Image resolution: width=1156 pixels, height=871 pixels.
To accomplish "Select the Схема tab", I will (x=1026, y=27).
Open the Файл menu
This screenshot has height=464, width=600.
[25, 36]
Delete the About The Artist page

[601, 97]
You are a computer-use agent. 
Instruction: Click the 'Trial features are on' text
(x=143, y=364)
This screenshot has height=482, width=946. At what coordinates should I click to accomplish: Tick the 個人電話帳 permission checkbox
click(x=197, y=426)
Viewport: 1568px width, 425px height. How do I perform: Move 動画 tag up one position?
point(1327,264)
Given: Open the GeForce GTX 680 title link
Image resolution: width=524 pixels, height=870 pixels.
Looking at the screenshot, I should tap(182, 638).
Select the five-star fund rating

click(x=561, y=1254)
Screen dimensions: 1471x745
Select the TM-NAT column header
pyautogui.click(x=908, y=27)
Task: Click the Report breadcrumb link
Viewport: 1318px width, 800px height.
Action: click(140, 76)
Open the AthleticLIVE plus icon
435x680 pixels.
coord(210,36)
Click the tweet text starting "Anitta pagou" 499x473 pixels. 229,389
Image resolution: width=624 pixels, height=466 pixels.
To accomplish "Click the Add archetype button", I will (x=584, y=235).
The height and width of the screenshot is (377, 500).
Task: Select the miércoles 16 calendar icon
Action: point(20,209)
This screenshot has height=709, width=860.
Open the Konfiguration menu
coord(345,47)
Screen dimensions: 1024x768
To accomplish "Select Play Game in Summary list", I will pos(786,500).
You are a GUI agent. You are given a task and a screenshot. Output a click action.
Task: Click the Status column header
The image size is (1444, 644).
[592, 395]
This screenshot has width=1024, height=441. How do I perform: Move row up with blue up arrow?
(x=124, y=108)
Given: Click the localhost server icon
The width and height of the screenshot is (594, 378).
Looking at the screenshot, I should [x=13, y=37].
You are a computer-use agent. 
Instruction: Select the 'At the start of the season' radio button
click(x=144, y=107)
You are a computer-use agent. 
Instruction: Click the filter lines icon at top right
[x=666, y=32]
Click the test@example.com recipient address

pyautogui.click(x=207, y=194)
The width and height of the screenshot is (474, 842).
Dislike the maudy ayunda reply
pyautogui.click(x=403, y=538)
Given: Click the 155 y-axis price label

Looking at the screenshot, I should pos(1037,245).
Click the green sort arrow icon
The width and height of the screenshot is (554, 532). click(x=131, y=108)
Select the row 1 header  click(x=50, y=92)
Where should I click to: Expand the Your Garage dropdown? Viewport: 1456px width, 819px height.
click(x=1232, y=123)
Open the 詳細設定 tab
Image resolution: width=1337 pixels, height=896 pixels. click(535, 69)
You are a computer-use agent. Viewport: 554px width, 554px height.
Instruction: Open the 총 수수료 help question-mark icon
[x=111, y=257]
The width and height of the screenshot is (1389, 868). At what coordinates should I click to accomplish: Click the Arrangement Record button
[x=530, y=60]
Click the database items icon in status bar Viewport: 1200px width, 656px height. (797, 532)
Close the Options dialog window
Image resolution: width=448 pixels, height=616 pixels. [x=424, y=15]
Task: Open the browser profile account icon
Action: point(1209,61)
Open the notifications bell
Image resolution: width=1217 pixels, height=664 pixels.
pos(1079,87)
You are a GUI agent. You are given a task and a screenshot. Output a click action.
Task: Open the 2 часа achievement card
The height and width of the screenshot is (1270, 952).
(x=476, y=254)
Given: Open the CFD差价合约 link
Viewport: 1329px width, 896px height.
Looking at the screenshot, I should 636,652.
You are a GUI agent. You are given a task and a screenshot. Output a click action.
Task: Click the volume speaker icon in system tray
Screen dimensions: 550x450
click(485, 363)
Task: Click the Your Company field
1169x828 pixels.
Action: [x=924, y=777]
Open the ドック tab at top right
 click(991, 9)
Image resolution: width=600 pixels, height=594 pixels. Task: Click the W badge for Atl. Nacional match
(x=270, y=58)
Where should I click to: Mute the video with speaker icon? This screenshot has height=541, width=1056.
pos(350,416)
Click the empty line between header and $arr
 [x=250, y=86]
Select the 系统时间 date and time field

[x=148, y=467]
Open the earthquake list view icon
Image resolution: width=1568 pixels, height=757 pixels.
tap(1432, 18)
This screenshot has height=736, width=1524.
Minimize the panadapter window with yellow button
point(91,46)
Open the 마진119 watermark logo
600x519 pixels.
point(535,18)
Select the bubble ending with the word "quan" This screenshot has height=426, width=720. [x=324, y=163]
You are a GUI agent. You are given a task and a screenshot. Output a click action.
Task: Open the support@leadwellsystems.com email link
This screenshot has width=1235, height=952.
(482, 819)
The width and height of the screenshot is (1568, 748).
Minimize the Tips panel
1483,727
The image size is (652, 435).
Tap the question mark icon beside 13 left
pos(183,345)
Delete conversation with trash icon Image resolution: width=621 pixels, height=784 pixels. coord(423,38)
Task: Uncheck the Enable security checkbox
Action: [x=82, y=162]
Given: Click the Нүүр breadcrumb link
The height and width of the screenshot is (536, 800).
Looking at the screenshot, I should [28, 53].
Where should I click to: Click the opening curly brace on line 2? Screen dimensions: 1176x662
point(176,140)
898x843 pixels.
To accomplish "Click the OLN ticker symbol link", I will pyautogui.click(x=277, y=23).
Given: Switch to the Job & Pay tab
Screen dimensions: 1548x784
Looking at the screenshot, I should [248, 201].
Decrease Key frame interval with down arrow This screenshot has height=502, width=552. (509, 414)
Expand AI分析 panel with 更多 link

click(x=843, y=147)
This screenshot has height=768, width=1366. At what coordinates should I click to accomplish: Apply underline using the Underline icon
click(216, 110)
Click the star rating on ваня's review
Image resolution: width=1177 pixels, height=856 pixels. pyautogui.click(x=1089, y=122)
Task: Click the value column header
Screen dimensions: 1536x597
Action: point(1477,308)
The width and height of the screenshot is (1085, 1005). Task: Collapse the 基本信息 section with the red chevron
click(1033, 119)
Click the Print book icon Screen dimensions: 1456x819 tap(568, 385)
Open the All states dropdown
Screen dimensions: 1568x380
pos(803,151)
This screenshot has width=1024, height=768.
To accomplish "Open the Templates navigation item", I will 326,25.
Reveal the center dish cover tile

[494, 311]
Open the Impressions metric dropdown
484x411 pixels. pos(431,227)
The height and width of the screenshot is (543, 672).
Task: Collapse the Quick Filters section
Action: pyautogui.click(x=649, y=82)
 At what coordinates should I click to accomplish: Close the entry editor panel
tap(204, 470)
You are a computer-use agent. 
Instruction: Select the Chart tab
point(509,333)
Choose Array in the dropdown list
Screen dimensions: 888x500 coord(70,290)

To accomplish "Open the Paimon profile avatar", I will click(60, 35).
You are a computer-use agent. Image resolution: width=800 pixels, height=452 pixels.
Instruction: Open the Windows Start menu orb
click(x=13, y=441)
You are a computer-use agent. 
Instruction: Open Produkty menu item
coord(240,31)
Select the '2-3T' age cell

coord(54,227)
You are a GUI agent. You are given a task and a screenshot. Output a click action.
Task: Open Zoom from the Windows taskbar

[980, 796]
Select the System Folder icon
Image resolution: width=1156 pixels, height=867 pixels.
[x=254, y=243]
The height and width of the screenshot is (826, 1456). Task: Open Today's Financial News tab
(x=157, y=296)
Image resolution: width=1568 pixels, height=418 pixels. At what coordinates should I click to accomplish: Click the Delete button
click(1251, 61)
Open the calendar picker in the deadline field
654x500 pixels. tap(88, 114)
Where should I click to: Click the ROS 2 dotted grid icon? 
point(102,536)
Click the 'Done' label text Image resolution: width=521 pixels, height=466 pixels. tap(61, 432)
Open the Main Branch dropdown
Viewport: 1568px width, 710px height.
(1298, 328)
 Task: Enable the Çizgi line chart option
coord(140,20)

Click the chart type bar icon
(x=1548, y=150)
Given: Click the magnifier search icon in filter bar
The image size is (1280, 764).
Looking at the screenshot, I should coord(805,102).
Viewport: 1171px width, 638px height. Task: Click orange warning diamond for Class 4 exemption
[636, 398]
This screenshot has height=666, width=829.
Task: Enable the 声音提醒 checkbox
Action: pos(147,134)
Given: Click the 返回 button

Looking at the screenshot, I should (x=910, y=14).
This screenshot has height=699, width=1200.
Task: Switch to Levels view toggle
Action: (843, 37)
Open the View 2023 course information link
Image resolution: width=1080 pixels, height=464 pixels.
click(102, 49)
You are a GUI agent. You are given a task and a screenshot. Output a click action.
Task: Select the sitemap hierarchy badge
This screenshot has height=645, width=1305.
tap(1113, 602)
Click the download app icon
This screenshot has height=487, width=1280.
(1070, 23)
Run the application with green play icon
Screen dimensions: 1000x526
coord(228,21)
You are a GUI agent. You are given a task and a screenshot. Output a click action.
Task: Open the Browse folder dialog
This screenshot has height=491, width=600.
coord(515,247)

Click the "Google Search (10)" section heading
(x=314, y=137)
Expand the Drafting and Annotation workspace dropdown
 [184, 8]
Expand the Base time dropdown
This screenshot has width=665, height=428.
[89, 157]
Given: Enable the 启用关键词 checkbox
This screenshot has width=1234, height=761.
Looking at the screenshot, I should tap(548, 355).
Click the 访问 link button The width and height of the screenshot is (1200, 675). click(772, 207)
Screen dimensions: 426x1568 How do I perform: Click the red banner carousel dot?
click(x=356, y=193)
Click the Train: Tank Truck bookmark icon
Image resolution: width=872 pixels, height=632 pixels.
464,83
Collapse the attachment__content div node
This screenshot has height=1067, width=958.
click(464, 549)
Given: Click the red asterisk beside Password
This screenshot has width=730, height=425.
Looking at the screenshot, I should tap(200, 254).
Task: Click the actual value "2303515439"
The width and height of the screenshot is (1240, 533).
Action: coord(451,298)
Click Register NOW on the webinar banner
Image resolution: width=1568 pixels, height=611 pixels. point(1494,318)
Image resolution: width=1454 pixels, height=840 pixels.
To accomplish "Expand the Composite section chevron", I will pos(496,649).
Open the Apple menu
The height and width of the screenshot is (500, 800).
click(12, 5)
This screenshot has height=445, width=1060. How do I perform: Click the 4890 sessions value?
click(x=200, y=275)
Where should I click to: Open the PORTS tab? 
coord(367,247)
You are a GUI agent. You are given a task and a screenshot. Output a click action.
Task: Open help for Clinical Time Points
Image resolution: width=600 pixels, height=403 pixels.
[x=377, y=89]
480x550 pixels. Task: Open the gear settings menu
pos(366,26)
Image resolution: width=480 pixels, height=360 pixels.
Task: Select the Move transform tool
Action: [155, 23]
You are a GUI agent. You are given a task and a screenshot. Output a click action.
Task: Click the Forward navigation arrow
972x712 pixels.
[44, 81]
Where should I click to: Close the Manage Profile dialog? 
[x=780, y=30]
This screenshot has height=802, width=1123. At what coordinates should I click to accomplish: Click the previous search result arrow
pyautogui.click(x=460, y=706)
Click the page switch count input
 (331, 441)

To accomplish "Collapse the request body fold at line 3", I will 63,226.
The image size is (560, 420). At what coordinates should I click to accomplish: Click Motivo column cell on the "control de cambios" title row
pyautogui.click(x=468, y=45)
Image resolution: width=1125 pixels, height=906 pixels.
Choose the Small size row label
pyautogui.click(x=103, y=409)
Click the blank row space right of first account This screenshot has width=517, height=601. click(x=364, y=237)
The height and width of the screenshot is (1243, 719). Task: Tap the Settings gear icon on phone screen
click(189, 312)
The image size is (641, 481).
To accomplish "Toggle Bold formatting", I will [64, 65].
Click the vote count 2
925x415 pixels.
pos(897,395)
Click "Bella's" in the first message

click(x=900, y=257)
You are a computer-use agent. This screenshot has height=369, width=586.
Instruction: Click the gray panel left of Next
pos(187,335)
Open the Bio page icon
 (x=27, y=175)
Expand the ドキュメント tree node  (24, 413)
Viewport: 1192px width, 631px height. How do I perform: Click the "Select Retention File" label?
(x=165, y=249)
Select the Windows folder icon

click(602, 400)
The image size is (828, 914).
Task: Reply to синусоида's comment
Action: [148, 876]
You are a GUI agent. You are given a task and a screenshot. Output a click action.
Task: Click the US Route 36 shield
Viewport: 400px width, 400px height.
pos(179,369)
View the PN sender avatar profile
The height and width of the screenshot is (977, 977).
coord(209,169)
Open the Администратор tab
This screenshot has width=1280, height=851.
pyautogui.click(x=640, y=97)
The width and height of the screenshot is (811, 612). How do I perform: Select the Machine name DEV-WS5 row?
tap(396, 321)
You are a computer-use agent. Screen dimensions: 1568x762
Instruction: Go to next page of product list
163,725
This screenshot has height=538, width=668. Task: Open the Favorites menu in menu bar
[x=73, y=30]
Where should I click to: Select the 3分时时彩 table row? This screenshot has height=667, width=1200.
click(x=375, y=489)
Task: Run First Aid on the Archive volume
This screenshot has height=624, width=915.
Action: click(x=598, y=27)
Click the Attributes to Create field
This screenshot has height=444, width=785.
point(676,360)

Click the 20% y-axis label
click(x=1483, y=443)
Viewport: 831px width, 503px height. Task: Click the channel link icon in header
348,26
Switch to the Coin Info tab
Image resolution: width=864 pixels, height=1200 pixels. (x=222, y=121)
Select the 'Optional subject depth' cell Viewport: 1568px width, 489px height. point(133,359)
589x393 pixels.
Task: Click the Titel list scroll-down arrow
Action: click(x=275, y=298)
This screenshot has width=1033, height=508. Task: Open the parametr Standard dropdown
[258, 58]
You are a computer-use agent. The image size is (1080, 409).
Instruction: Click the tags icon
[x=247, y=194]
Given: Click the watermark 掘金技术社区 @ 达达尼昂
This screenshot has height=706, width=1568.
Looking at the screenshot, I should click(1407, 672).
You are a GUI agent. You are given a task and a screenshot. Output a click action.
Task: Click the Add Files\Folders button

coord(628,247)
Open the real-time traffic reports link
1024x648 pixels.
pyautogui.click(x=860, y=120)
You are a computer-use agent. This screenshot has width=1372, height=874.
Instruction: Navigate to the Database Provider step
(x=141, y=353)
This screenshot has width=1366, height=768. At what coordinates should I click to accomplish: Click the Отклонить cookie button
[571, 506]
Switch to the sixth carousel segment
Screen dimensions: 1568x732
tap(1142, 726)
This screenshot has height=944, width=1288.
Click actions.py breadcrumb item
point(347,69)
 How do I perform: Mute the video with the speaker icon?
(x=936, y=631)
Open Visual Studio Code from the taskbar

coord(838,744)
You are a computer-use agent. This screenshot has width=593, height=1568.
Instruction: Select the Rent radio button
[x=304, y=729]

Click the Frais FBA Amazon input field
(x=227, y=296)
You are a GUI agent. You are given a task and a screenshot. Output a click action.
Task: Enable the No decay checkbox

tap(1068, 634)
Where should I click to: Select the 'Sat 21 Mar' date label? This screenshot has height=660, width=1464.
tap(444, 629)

-------------------------

Where does the string "avatar" occur in the listing above? Return every line that contains it.

To accomplish "Open the Paimon profile avatar", I will click(60, 35).
View the PN sender avatar profile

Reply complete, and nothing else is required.